O tempo, de vento em vento, desmanchou o
penteado arrumadinho de várias certezas que eu tinha, e algumas vezes
descabelou completamente a minha alma. Mesmo que isso tenha me assustado muito
aqui e ali, no somatório de tudo, foi graça, alívio e abertura. A gente não precisa
de certezas estáticas. A gente precisa é aprender a manha de saber se
reinventar. De se tornar manhã novíssima depois de cada longa noite escura. De
duvidar até acreditar com o coração isento das crenças alheias. A gente precisa
é saber criar espaço, não importa o tamanho dos apertos. A gente precisa é de
um olhar fresco, que não envelhece, apesar de tudo o que já viu. É de um amor
que não enruga, apesar das memórias todas na pele da alma. A gente precisa é
deixar de ser sobrevivente para, finalmente, viver. A gente precisa mesmo é
aprender a ser feliz a partir do único lugar onde a felicidade pode começar,
florir, esparramar seus ramos, compartilhar seus frutos.

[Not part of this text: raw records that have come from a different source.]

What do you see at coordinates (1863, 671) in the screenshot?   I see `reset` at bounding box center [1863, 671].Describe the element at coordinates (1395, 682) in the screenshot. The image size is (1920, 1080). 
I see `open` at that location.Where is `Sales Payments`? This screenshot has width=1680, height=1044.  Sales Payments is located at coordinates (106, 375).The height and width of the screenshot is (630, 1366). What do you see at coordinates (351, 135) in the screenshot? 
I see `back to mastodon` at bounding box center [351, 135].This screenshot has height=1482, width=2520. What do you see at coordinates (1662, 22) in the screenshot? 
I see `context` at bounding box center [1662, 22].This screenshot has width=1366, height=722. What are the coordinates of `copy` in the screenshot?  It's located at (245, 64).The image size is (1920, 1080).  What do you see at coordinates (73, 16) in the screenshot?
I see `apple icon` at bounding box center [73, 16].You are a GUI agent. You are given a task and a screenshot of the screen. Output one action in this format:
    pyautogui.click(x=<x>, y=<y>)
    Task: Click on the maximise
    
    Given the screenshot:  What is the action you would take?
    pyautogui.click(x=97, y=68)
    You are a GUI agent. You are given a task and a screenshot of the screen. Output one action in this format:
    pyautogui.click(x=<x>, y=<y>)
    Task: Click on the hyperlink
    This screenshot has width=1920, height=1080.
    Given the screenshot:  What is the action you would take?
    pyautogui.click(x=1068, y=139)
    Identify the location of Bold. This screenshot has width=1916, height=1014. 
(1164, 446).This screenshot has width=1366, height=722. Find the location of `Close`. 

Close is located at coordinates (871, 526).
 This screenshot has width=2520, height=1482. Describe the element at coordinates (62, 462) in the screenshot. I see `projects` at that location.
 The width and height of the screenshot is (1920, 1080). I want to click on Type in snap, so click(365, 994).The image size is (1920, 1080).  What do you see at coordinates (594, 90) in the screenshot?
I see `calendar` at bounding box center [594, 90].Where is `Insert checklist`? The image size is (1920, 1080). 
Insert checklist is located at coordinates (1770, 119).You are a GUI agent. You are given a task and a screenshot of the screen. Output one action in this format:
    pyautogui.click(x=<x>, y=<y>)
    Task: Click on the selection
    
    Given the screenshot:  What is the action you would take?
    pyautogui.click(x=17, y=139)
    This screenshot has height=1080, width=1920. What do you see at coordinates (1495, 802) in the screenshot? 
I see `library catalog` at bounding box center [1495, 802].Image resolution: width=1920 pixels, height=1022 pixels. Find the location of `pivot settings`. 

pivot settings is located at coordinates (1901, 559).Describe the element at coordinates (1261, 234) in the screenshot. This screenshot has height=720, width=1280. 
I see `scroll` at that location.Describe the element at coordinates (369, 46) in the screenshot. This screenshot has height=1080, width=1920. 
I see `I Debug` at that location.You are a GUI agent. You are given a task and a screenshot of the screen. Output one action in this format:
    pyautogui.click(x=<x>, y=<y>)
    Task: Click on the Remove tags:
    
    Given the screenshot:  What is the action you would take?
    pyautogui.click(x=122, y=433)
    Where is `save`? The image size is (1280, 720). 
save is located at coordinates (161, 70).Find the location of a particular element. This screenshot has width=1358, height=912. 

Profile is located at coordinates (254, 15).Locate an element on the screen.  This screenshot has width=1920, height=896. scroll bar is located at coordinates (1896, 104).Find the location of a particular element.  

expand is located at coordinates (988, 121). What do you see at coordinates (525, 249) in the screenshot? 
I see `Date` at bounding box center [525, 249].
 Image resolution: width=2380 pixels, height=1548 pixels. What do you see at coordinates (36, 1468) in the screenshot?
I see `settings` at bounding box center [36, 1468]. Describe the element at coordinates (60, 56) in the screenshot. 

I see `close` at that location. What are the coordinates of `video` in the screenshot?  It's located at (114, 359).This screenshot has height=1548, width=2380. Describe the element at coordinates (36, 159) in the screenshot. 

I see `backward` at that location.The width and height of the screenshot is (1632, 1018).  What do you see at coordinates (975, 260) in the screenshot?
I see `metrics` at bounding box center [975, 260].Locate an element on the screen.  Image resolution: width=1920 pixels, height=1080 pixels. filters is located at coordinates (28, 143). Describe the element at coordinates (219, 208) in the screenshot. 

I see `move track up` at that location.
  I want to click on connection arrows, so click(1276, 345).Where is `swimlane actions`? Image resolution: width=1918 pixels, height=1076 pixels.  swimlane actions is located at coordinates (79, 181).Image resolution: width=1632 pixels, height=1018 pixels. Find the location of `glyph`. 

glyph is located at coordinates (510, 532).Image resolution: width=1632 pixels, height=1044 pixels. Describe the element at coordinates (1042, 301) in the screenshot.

Tudo o que eu vivi me trouxe até aqui e sou
grata a tudo, invariavelmente. Curvo meu coração em reverência a todos os
mestres, espalhados pelos meus caminhos todos, vestidos de tantos jeitos,
algumas vezes disfarçados de dor.
Eu mudei muito nos últimos anos, mais até
do que já consigo notar, mas ainda não passei a acreditar em acaso.